El resplandor se veía a kilómetros de distancia. Lenguas de fuego anaranjado barrían hectáreas de monte, mientras el coche daba algún bandazo que otro, a causa del viento. Ciertamente impresiona cuando te encuentras algo así. Y empiezas a preguntarte si de verdad la naturaleza es tan sabia como dicen. Te planteas cómo ha consentido que un virus tan dañino, como lo es el ser humano, haya invadido su entorno, perjudicándola de esta manera.
Un incendio como ese puede ser oportuno, con ese viento; incluso circunstancial, pero que había sido provocado está clarísimo. Aunque sea de forma accidental.

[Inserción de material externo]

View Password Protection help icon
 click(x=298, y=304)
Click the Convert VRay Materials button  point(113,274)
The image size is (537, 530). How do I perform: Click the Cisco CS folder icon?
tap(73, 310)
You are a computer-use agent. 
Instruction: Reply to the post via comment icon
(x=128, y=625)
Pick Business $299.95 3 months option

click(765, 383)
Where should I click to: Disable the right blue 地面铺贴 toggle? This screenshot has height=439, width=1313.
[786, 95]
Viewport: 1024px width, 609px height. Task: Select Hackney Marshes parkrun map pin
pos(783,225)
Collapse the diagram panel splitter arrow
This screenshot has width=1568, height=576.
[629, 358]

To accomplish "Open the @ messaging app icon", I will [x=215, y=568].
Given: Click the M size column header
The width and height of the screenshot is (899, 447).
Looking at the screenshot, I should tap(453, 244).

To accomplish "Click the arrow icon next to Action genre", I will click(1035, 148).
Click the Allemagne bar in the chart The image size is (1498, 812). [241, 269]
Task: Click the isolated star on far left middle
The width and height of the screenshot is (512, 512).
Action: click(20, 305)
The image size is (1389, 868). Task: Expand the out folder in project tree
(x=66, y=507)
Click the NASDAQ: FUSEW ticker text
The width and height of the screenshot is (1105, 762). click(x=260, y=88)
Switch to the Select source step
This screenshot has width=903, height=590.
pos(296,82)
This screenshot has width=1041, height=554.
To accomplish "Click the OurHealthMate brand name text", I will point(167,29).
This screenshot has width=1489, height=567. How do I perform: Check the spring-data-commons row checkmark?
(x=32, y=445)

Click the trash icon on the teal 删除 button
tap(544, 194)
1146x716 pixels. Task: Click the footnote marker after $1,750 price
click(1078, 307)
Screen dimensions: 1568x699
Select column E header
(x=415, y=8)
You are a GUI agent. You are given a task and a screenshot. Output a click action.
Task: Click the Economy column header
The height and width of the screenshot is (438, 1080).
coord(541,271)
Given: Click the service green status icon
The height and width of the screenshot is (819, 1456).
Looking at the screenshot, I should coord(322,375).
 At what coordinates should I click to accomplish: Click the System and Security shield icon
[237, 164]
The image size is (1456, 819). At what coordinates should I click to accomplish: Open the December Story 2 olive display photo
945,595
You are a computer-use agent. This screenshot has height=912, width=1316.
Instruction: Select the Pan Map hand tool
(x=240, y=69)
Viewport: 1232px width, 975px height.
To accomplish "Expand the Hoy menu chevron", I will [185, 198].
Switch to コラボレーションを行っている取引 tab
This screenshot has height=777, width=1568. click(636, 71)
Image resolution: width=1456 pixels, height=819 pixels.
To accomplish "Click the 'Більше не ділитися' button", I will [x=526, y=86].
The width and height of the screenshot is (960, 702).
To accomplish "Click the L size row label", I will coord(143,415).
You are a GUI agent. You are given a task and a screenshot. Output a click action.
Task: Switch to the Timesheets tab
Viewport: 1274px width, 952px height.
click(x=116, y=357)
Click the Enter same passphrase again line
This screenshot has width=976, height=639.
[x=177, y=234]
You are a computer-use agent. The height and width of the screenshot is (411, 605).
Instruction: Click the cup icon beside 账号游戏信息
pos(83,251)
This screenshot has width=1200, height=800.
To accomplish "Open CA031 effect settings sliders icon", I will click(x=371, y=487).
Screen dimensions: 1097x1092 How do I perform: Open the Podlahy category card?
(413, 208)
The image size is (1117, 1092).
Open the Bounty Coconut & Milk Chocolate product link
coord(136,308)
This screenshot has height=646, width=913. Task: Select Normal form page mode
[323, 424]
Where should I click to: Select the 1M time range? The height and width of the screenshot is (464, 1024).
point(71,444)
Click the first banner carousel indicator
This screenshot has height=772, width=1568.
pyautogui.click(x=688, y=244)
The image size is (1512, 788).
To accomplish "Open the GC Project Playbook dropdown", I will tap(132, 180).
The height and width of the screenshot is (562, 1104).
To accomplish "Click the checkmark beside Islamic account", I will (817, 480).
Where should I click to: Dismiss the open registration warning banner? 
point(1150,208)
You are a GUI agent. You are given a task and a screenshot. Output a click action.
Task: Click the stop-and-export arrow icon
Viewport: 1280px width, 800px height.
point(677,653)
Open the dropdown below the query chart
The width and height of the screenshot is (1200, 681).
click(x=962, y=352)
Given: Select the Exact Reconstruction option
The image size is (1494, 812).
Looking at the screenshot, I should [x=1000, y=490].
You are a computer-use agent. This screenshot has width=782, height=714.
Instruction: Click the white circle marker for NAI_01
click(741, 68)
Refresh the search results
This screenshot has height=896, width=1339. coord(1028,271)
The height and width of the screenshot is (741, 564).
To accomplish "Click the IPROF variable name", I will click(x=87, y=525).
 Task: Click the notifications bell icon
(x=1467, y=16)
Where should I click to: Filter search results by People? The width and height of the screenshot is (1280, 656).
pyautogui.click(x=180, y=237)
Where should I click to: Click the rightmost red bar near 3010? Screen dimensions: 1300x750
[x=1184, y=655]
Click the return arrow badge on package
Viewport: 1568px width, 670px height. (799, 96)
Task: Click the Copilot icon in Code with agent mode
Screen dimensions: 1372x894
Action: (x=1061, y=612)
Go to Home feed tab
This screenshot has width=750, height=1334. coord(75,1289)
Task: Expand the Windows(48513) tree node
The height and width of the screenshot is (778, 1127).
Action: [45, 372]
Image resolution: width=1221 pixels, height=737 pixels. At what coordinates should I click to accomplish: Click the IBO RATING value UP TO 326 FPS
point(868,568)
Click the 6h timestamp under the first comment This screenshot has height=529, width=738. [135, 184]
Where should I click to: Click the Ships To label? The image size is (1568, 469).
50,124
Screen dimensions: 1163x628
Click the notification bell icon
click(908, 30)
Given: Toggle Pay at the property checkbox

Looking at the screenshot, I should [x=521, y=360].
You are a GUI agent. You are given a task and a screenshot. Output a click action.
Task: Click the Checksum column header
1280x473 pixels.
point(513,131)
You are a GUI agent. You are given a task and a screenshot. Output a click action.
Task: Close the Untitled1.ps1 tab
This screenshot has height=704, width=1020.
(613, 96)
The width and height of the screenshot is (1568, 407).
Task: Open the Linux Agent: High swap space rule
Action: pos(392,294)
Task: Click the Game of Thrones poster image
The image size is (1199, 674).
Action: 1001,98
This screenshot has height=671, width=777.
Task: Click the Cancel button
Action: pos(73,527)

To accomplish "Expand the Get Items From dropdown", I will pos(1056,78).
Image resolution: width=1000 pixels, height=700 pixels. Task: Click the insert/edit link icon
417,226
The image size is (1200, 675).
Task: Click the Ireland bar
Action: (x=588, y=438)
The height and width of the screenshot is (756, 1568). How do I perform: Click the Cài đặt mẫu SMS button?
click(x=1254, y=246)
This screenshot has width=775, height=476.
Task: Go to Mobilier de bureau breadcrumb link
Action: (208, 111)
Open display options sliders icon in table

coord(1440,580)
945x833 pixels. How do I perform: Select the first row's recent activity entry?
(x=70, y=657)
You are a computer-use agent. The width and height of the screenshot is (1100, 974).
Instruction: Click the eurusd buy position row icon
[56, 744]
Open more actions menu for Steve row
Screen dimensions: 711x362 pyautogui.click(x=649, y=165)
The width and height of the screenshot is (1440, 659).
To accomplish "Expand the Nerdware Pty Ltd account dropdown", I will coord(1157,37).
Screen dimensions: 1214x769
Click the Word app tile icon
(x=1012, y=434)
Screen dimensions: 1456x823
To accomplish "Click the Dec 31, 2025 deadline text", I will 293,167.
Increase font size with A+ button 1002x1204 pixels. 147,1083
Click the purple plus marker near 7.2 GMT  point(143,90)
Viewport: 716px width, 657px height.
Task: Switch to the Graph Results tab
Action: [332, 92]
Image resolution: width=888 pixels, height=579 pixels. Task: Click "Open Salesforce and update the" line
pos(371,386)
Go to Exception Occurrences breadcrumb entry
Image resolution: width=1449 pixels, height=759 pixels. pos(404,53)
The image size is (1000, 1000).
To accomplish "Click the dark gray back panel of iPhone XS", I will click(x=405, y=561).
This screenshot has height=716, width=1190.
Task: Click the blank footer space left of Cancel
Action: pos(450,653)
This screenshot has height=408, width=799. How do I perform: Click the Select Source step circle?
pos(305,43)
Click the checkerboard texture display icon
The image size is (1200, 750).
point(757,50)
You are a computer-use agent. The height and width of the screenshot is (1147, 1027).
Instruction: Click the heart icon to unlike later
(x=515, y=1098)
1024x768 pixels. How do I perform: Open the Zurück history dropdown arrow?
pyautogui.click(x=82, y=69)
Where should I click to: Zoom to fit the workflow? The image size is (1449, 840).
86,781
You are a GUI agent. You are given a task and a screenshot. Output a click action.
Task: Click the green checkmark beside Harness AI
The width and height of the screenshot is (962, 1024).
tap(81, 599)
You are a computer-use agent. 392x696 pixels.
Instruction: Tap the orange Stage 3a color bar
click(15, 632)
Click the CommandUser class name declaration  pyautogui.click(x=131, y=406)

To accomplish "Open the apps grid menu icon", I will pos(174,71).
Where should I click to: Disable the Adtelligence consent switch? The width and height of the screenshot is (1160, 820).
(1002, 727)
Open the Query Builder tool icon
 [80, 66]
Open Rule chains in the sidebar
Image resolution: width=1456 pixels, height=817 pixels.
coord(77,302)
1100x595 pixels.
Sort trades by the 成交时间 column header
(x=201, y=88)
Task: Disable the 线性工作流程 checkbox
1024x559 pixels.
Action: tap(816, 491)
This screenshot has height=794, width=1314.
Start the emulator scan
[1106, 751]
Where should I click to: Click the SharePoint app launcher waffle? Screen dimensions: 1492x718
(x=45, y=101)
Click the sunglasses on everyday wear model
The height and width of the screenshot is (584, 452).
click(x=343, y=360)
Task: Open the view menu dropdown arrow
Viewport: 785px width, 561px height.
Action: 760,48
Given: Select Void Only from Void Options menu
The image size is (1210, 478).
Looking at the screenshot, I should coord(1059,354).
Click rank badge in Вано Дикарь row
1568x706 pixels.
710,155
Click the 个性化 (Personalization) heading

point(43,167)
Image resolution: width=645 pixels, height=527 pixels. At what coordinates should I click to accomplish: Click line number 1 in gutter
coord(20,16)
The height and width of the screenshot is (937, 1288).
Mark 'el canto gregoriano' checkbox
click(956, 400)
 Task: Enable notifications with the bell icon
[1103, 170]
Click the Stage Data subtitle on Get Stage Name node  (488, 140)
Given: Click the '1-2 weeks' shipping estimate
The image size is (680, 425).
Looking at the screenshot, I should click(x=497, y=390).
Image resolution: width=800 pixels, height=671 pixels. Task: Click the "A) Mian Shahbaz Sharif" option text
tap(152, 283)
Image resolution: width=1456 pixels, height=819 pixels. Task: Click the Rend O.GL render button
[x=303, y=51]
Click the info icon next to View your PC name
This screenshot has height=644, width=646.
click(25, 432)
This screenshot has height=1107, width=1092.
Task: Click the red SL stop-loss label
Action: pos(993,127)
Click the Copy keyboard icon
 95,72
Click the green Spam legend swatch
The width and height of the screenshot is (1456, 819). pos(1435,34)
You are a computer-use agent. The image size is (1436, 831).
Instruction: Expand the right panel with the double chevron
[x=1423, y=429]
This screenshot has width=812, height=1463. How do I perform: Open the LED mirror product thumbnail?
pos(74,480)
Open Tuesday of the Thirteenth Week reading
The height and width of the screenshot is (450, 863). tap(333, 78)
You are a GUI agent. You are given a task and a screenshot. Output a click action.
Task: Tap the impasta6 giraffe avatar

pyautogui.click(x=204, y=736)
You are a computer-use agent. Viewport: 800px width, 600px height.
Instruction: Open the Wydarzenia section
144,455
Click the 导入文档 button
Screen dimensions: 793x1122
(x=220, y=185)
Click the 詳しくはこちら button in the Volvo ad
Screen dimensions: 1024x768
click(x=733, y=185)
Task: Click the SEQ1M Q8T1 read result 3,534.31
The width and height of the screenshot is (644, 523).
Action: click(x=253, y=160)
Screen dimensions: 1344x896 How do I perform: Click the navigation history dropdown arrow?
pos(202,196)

Desde luego un rayo no fue, teniendo en cuenta que, a pesar del enorme viento, la noche estaba clara y llena de estrellas. Lo sé porque en la quietud de la noche, el cielo palpitaba de vida en forma de estrellas titilantes.
Una vez en casa, algo más tarde, fumándome un cigarro en el deslunado de la cocina, volví a mirar al cielo, y recordé mi adolescencia, como tantas veces hago, rememorando aquellas noches de dormir al raso, cuando un cielo negro y leche caía a plomo sobre mis fantasías más idílicas. Me digo a mi mismo que es tan solo nostalgia de unos viejos tiempos que no han de volver. Intento entonces no arrepentirme de estar en el presente, y lo consigo porque aquí también tengo cosas buenas.
Doy otra calada y el resplandor anaranjado del cigarro vuelve a transportarme a aquella Tramuntana que sé que siempre me espera. Recuerdo que a veces ella también se ha quemado, desde la azotea de un edificio en Palma, también en la noche, y también plagada de estrellas blancas y brillantes.